───── Data section ─────

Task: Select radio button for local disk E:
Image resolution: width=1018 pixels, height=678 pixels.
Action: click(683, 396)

─────
───── Data section ─────

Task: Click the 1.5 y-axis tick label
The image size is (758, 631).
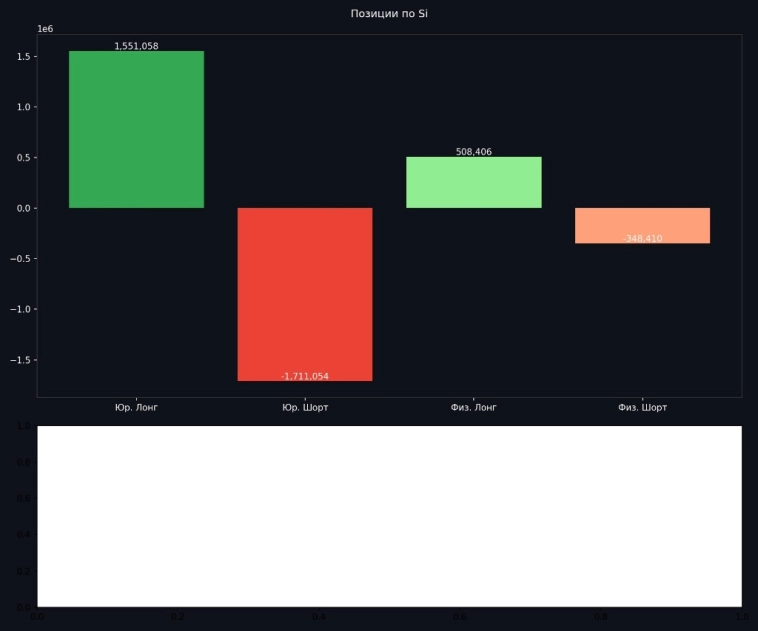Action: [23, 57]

─────
───── Data section ─────

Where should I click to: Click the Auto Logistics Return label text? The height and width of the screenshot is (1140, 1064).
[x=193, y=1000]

─────

What is being asked: Some lines in the data above hold the string "Task". Find and copy each of them.

Expected answer:
Task: Select radio button for local disk E:
Task: Click the 1.5 y-axis tick label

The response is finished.